PyTorch ,ONNX and TensorRT implementation of YOLOv4

Overview

Pytorch-YOLOv4

A minimal PyTorch implementation of YOLOv4.

├── README.md
├── dataset.py            dataset
├── demo.py               demo to run pytorch --> tool/darknet2pytorch
├── demo_darknet2onnx.py  tool to convert into onnx --> tool/darknet2pytorch
├── demo_pytorch2onnx.py  tool to convert into onnx
├── models.py             model for pytorch
├── train.py              train models.py
├── cfg.py                cfg.py for train
├── cfg                   cfg --> darknet2pytorch
├── data            
├── weight                --> darknet2pytorch
├── tool
│   ├── camera.py           a demo camera
│   ├── coco_annotation.py       coco dataset generator
│   ├── config.py
│   ├── darknet2pytorch.py
│   ├── region_loss.py
│   ├── utils.py
│   └── yolo_layer.py

image

0. Weights Download

0.1 darknet

0.2 pytorch

you can use darknet2pytorch to convert it yourself, or download my converted model.

1. Train

use yolov4 to train your own data

  1. Download weight

  2. Transform data

    For coco dataset,you can use tool/coco_annotation.py.

    # train.txt
    image_path1 x1,y1,x2,y2,id x1,y1,x2,y2,id x1,y1,x2,y2,id ...
    image_path2 x1,y1,x2,y2,id x1,y1,x2,y2,id x1,y1,x2,y2,id ...
    ...
    ...
    
  3. Train

    you can set parameters in cfg.py.

     python train.py -g [GPU_ID] -dir [Dataset direction] ...
    

2. Inference

2.1 Performance on MS COCO dataset (using pretrained DarknetWeights from https://github.com/AlexeyAB/darknet)

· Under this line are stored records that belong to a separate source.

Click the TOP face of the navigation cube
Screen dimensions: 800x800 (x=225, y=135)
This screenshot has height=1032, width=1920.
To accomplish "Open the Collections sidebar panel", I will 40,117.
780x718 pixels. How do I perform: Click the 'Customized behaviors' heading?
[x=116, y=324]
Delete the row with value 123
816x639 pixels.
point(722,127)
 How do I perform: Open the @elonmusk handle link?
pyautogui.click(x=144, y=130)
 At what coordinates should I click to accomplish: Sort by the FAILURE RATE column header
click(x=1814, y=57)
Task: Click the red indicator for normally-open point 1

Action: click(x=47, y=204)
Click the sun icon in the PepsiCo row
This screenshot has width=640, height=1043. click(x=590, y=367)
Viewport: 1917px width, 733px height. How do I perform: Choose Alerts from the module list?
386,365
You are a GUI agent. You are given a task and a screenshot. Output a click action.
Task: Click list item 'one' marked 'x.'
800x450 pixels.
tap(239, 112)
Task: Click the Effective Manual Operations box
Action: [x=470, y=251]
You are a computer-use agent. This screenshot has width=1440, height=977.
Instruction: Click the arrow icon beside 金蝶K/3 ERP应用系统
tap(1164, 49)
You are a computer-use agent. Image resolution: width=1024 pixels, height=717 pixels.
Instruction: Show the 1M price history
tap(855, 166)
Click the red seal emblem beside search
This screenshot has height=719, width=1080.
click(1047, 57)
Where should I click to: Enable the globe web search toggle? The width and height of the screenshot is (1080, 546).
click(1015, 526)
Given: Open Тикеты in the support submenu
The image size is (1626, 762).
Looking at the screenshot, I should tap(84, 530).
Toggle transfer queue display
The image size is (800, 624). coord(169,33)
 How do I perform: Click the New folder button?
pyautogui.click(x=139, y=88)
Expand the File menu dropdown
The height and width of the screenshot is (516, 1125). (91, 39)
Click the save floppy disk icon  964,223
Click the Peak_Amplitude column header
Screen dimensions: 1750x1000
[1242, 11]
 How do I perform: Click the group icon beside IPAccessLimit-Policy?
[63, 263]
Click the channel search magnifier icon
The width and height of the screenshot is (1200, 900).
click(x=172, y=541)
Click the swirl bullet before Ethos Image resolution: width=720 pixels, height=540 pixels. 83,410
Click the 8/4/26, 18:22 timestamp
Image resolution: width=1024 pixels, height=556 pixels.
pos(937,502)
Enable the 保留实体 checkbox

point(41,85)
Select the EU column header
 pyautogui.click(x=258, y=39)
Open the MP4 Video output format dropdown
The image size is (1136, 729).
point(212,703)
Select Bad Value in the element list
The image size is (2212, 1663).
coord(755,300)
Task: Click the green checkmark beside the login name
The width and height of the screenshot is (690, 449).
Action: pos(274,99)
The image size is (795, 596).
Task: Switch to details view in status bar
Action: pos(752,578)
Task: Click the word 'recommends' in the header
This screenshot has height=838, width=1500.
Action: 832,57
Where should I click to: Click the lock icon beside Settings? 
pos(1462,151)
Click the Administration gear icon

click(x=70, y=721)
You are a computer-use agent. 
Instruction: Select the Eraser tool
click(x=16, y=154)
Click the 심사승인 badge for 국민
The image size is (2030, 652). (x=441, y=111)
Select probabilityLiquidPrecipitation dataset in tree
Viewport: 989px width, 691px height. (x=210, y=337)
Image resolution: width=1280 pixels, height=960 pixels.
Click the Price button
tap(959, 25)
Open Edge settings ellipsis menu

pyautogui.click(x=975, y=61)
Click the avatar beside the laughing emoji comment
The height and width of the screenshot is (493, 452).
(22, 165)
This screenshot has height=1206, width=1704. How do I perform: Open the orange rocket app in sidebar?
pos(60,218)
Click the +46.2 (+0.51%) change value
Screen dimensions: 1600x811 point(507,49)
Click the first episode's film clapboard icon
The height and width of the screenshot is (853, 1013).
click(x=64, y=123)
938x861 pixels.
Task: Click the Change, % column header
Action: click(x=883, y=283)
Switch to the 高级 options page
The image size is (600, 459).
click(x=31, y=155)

ONNX and TensorRT models are converted from Pytorch (TianXiaomo): Pytorch->ONNX->TensorRT. See following sections for more details of conversions.

  • val2017 dataset (input size: 416x416)
Model type AP AP50 AP75 APS APM APL
DarkNet (YOLOv4 paper) 0.471 0.710 0.510 0.278 0.525 0.636
Pytorch (TianXiaomo) 0.466 0.704 0.505 0.267 0.524 0.629
TensorRT FP32 + BatchedNMSPlugin 0.472 0.708 0.511 0.273 0.530 0.637
TensorRT FP16 + BatchedNMSPlugin 0.472 0.708 0.511 0.273 0.530 0.636
  • testdev2017 dataset (input size: 416x416)
Model type AP AP50 AP75 APS APM APL
DarkNet (YOLOv4 paper) 0.412 0.628 0.443 0.204 0.444 0.560
Pytorch (TianXiaomo) 0.404 0.615 0.436 0.196 0.438 0.552
TensorRT FP32 + BatchedNMSPlugin 0.412 0.625 0.445 0.200 0.446 0.564
TensorRT FP16 + BatchedNMSPlugin 0.412 0.625 0.445 0.200 0.446 0.563

2.2 Image input size for inference

Image input size is NOT restricted in 320 * 320, 416 * 416, 512 * 512 and 608 * 608. You can adjust your input sizes for a different input ratio, for example: 320 * 608. Larger input size could help detect smaller targets, but may be slower and GPU memory exhausting.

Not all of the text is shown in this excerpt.